Alan Rusbridger’s What is the future of the fourth estate prompts a thought on the state of British media, or – more simply – the BBC/Murdoch duopoly.
The BBC commands radio, online, magazines (Top Gear, Gardener’s World) and mainstream TV viewing. Sky and Newscorp command subscription TV and print.
They are – natch – deadly rivals. Newscorp thinks of the BBC as a patrician and parasitic not-for-profit, leeching money off those who reap no benefit from the licence fee whilst simultaneously punishing any free enterprise (think News 24 removing the commercial base for Sky News).
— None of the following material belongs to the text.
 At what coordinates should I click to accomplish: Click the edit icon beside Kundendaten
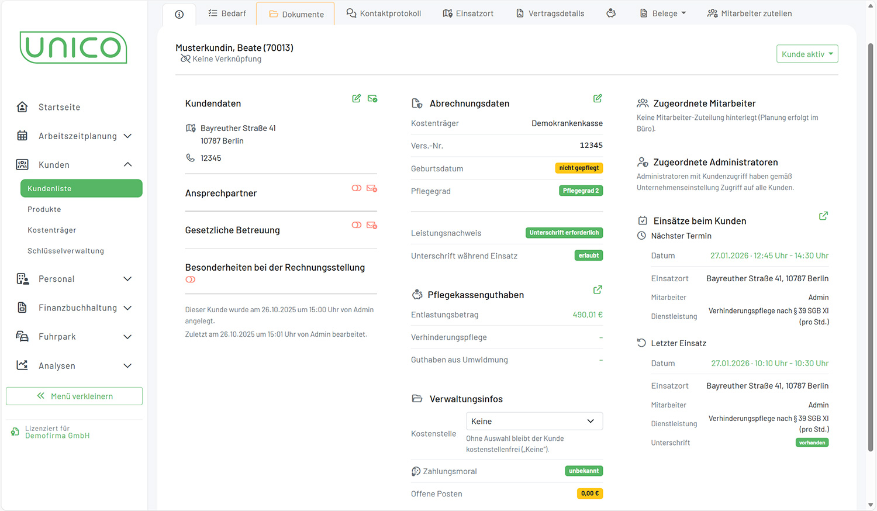pos(356,99)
The BBC for its part has replaced the Church of England in the lives of the nation, and its combination of sanctimony, saintliness and soap.
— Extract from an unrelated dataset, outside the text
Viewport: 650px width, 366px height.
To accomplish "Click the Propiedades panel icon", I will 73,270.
The Guardian is – of course – squeezed by both.
Such is the power of the duopoly that one is obliged to take sides. As BBC loyalists will tell you with the air of sympathetic, but impatient teachers: to criticize is to undermine; to question the licence fee effectively heresy. As News’ people will tell you – the BBC &**ç%!!
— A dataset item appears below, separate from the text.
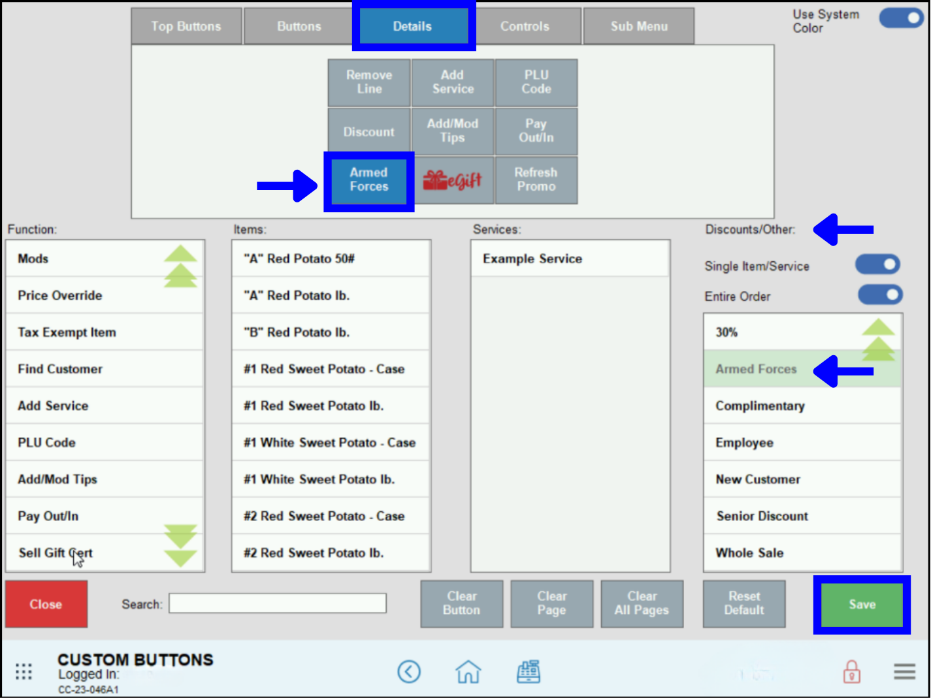Screen dimensions: 931x700
Task: Switch to the Controls tab
Action: pos(524,26)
But this misses the point. The BBC is effectively apolitical, unable to campaign to change the establishment on which it reports. Newscorp is a weapon unsheathed in defence of its own quixotic interests. One has the artistry and affectations of decadence, the other the vitality and viciousness of barbarism.
Neither option in the duopoly offers plurality. But it has, until recently, mirrored rather well Britain’s political system. Of course, coalition government has interrupted that…
One response to “Barbarians at the Gate – Britain’s Broken Public Sphere”
One question your piece generates: is a duopoly such as the one you describe more prone than even a monopoly would be to freeze out other voices and options for growth? In a monopoly, in other words, is there more impetus for innovation in a monopoly where there is no alternate––one must submit or rebel––whereas when two sides exist it is easier to choice one than to make another?